Alarmism about video games is almost as old as the games themselves. "His fingers were cramping up and cold. His eyeballs were raw," declared a story in the Jan. 18, 1982, issue of TIME relating the exploits of Steve Juraszek, a 15-year-old who played a single 16-hour game of Defender in a suburban Chicago arcade. (GRONK! FLASH! ZAP! VIDEO GAMES ARE BLITZING THE WORLD proclaimed the cover of the issue.)
Nine months later, SI waded into the issue of video games and their effect, with no less a luminary than Frank Deford weighing in. ARE ELECTRONIC VIDEO GAMES BAD FOR KIDS? the headline asked. Deford concluded, perhaps a touch hyperbolically, that "they are an instrument of the devil"—not because they were addictive or dangerous, but because they just weren't that much fun. "It's all rote. That's why you read about these video idiot savants playing one machine for 40 or 50 hours in a row." [Sorry, Steve.—Ed.]

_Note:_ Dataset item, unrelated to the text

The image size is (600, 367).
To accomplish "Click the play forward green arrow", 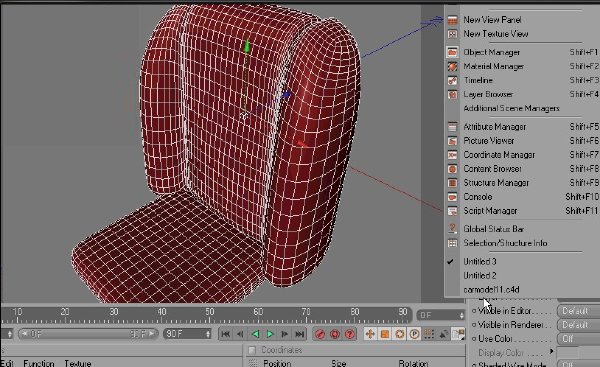I will coord(270,334).
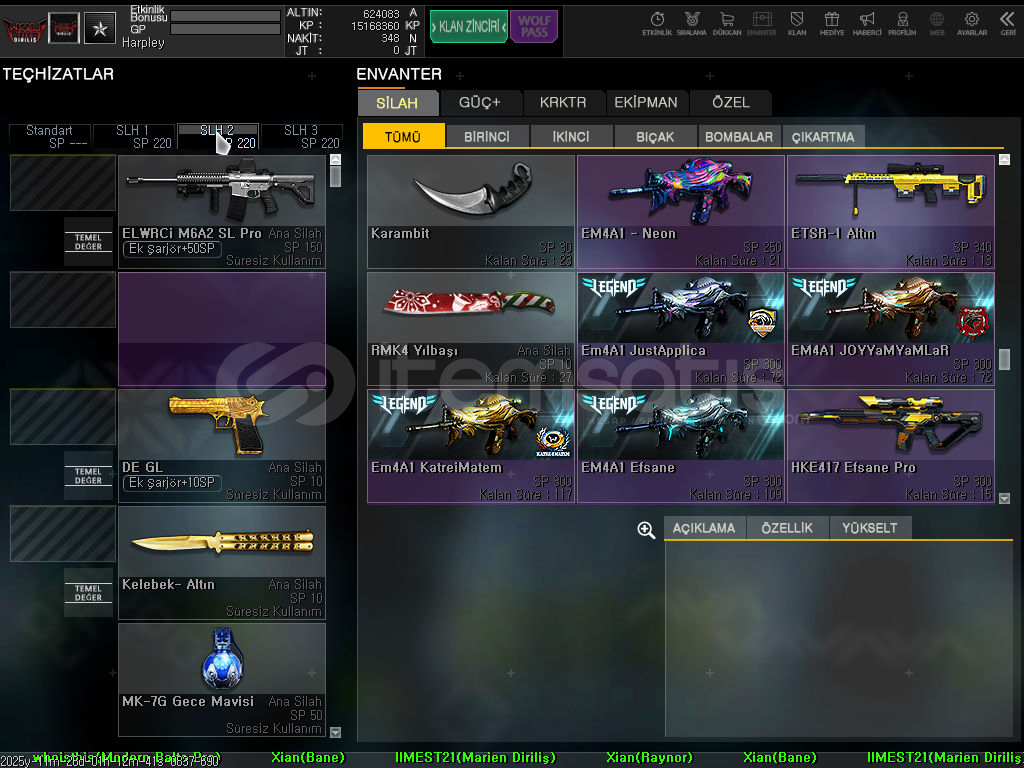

Oh, but in the 36 years since Juraszek parked himself in front of that Defender machine, video games have evolved to the point where they occasionally serve a purpose beyond "But it will improve my hand-eye coordination!" Plenty of NFL players have claimed that Madden is a valuable teaching tool. And several NASCAR drivers have said that the easiest way to learn the line at a new track is to play it on a game.
Of course, Fortnite: Battle Royale—whose object is, more or less, to kill everyone else—doesn't offer much in the way of useful baseball skills. But, hey, it fosters teamwork. Just look at those Brewers!
Even if it didn't, though, who cares? Players are going to get hurt no matter what they do with their spare time. A year after his Guitar Hero injury, Zumaya tore up his shoulder moving boxes in his dad's attic.
Deford didn't come down squarely against video games. He rejected the argument that without them, kids would spend their time doing something useful. "[I]t is my experience that children, no less than adults, never make choices that way," he wrote. "We never say, well, this afternoon I was planning to read Plato for a while, visit some local shut-ins, then give blood.... No, it's the human condition to decide in advance to do something worthless, and then to zero in on the specifics."